TEXT SHOWN
:::::
We’ve all been there, you just added your umpteenth instance of Serum or Massive and all of the sudden your computer sounds like it’s trying to remix you track before you even release it.
The stuttering audio makes it pretty well impossible to edit or record in your current session. So how do you fix it?
Ableton CPU Overload is a common issue amongst bedroom producers and usually the fix doesn’t require you to upgrade your production environment.
- What Causes Audio Drop-out?
- Ableton Live Minimum Requirements
- What is Buffer Size and Sample Rate?
- How To Fix Audio Drop-outs in Ableton Live
- Tips For Improving Your CPU Usage In Ableton
What Causes Audio Drop-out?
Audio drop-out occurs when your buffer time is not long enough, this is called a buffer underrun.
If the CPU does not have enough time to work on the audio within the buffer, then only the audio that was processed will playback. The audio that was not processed will not playback, creating a gap in the playback.
The speed of your hard disk also plays a role in audio drop outs. For example, if your hard drive is slow and you are trying to load multiple audio files at the same time, then your hard drive might not be able to load the audio fast enough for the buffer. This also creates a gap in the playback and leads to drop-outs.
Thankfully there are some pretty easy fixes for audio drop-out in Ableton Live.
Ableton Live Minimum Requirements
The first step you should take when experiencing audio drop outs in Ableton is to make sure that your system meets the minimum requirements.
For the most up to date requirements check the Ableton website.
Here is a quick screenshot of the current requirements for Ableton Live 11 and Live 10:
You should also note that the minimum requirements are just that, minimums. Running a computer with higher specs will allow you to work more efficiently.
What is Buffer Size and Sample Rate?
Buffer size and sample rate play key roles in remedying your audio drop-out and playback issues.
Your computer needs time to process any audio you are trying to play, the time required is called a buffer.
A buffer adds latency to your audio playback. Giving your CPU time to process any added effects or changes before the sound is played.
Think of the buffer size as blocks of audio. The length of each block of audio is determined by the specified buffer size.
When you press play, there is a small amount of latency before you hear the audio, this is the time it takes for the first buffer block to be processed.
Now that the first buffer block has begun to play, the next buffer is being processed. Once that one is finished processing it is ready for playback and the next buffer will begin processing.
Audio sample rate determines how many samples of the audio are taken per second. A digital signal is not as smooth as an analog signal, meaning that it represented by samples of the original audio.
To more accurately reproduce an analog signal in the digital world, more samples are needed. Thus, the higher the sample rate, the closer representation of the original audio.
Most DAWs will give you the option of using either 44.1 kHz or 48 kHz. 44.1 kHz is more common for consumer audio applications and 48 kHz is used when producing audio for video or professional audio applications.
How To Fix Audio Drop-outs in Ableton Live
In order to fix audio drop-outs in Ableton Live you need to do one of 2 things. Increase the size of your buffer, or reduce the processing time of your project.
:::::
DATASET EXTRACT
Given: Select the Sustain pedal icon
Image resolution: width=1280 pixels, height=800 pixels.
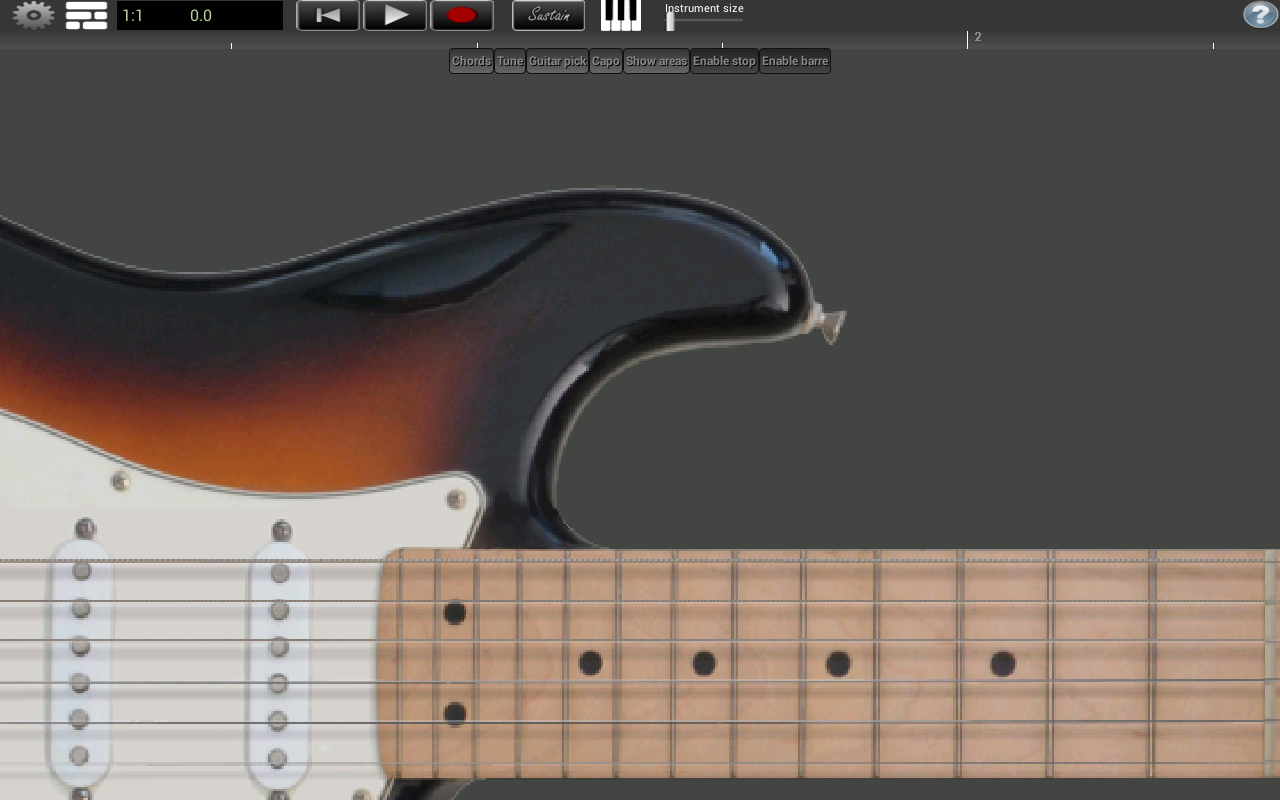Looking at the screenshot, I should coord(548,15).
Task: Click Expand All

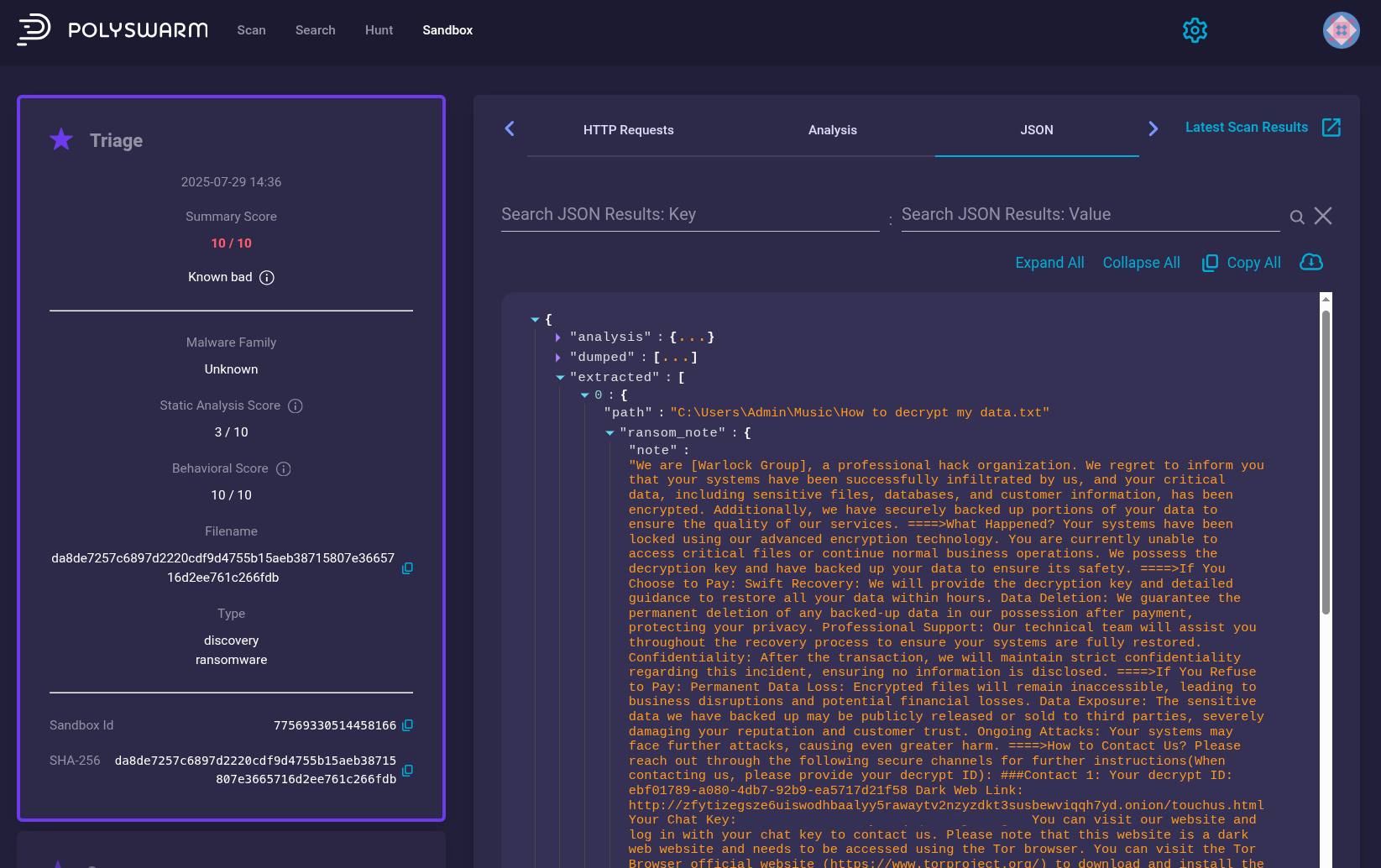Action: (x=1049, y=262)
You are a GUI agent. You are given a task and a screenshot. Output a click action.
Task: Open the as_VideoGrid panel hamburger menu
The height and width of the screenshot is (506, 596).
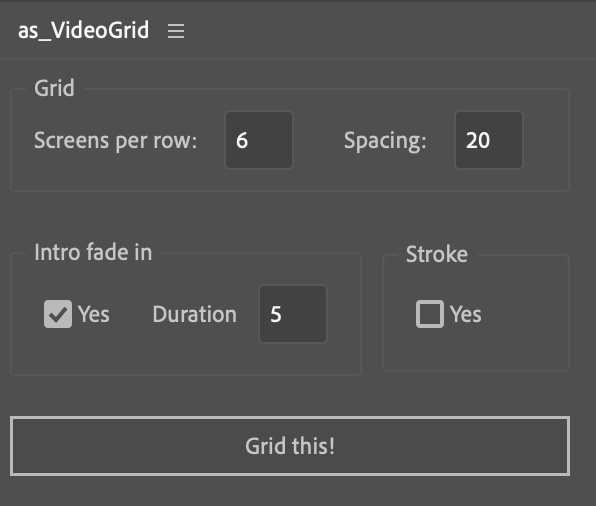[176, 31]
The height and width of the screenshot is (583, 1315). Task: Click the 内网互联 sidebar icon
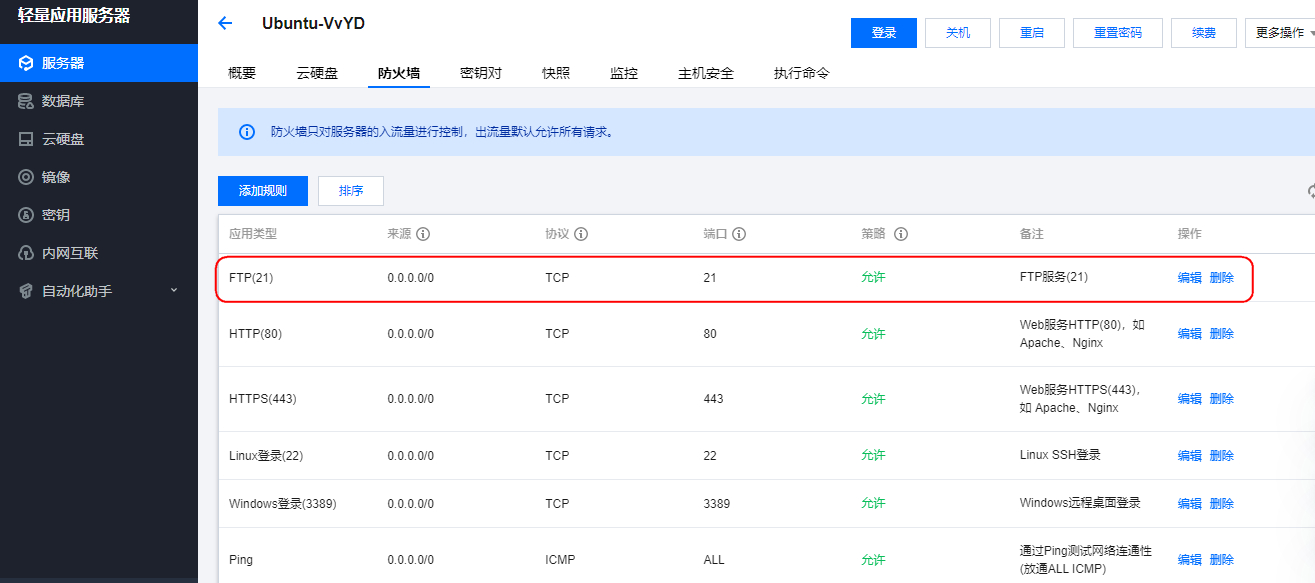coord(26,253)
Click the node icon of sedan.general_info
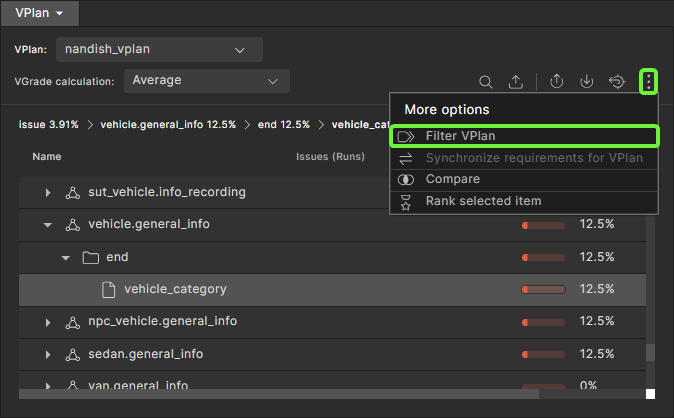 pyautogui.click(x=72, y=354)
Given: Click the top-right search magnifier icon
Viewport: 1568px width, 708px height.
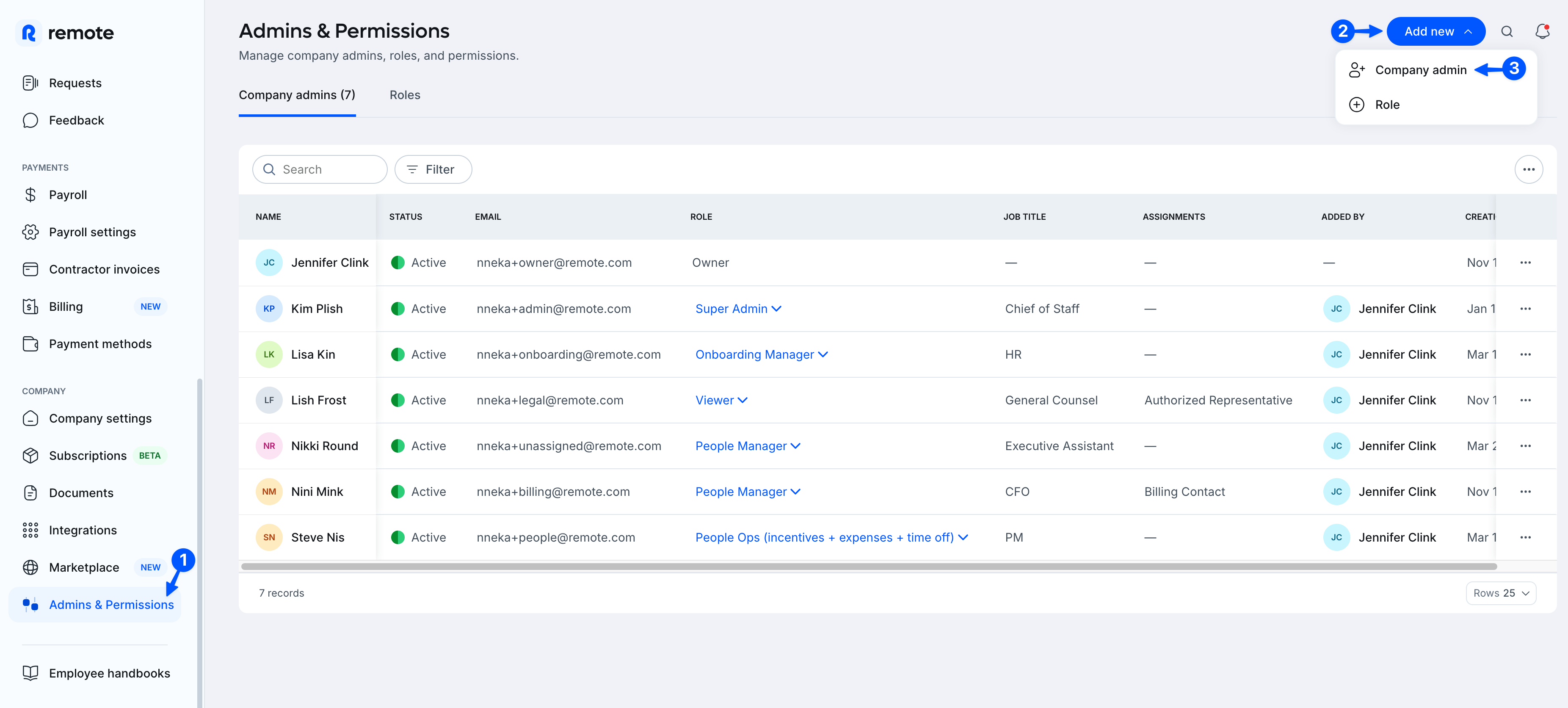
:::::
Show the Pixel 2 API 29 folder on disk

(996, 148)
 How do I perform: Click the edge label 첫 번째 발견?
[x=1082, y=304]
:::::
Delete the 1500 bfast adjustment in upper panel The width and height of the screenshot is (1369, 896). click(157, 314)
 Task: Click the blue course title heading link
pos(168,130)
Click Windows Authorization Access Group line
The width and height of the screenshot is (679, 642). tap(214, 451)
:::::
TASK REQUIREMENTS
a - Using the Ableton drop-out article, explain in one to three sentences why a slow hard drive can lead to audio drop-outs.
b - Please say whether each statement agrees with the Ableton drop-out article, answering yes or no and quoting the deciding words: (i) 48 kHz is the more common rate for consumer audio applications. (ii) Fixing Ableton CPU overload usually requires upgrading your production environment. (iii) A buffer adds latency to audio playback.
The rows can be set aside, since nothing here depends on them.

COMPLETED EXERCISE
a - When a slow hard drive has to load several audio files at once, it may not load the audio fast enough for the buffer. That leaves a gap in the playback, which is heard as a drop-out.

b -
(i) No: "44.1 kHz is more common for consumer audio applications"
(ii) No: "usually the fix doesn’t require you to upgrade your production environment"
(iii) Yes: "A buffer adds latency to your audio playback."